Errada, porque a existência de previsão constitucional não afasta a necessidade de respeitar as regras fiscais e orçamentárias.
- B)está inserida em programa temporário de transferência de renda, não estando condicionada pela legislação fiscal e orçamentária, por ter estatura constitucional.
Errada, porque a Constituição não trata essa renda como programa temporário, e sim como política de caráter permanente.
- C)embora possa ser instituída pela legislação infraconstitucional, não tem qualquer previsão na Constituição da República.
Errada, porque há previsão constitucional para a renda básica, ainda que sua concretização dependa de lei.
- D)está inserida em programa permanente de transferência de renda, devendo ser observada a legislação fiscal e orçamentária.
Certa, pois se trata de programa permanente de transferência de renda sujeito à legislação fiscal e orçamentária.
- E)está detalhada na Constituição da República, não carecendo da legislação infraconstitucional para a integração do seu conteúdo.
Errada, porque a Constituição não detalha todo o conteúdo da renda básica, exigindo regulamentação infraconstitucional.
Gabarito: D
A Constituição Federal trata a renda básica como um direito social, mas ela não nasce pronta e ilimitada, como se o texto constitucional tivesse um cheque em branco.
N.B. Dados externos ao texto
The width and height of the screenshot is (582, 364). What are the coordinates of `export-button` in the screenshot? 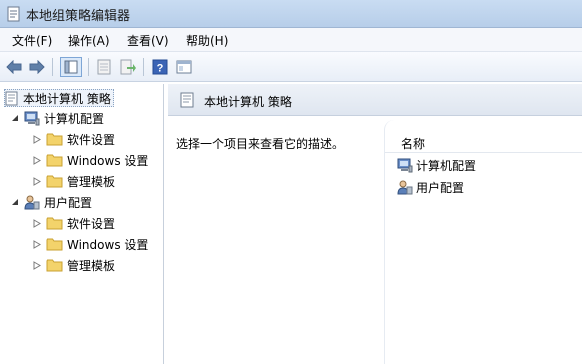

O que existe é a previsão de um programa permanente de transferência de renda, que depende de regulamentação em lei para definir quem recebe, em que condições e com quais critérios de acesso. Por isso, a ideia central da questão é simples: mesmo tendo base constitucional, a medida continua submetida à realidade fiscal e orçamentária do Estado. Em concurso, isso costuma aparecer como a diferença entre ter previsão na Constituição e já estar automaticamente garantida em qualquer cenário. Não é assim que a banda toca. No caso, o enunciado descreve uma renda básica familiar para pessoas em vulnerabilidade social. Isso se conecta à lógica do art. 6º da Constituição, que prevê a renda básica de cidadania nos termos da lei, e à necessidade de compatibilidade com a legislação fiscal e orçamentária. Ou seja, há proteção constitucional, mas o desenho concreto vem da lei e do orçamento. Então, o gabarito D está correto porque a renda básica está inserida em um programa permanente de transferência de renda e deve observar a legislação fiscal e orçamentária. A Constituição aponta o direito, mas a execução depende de limites legais e financeiros.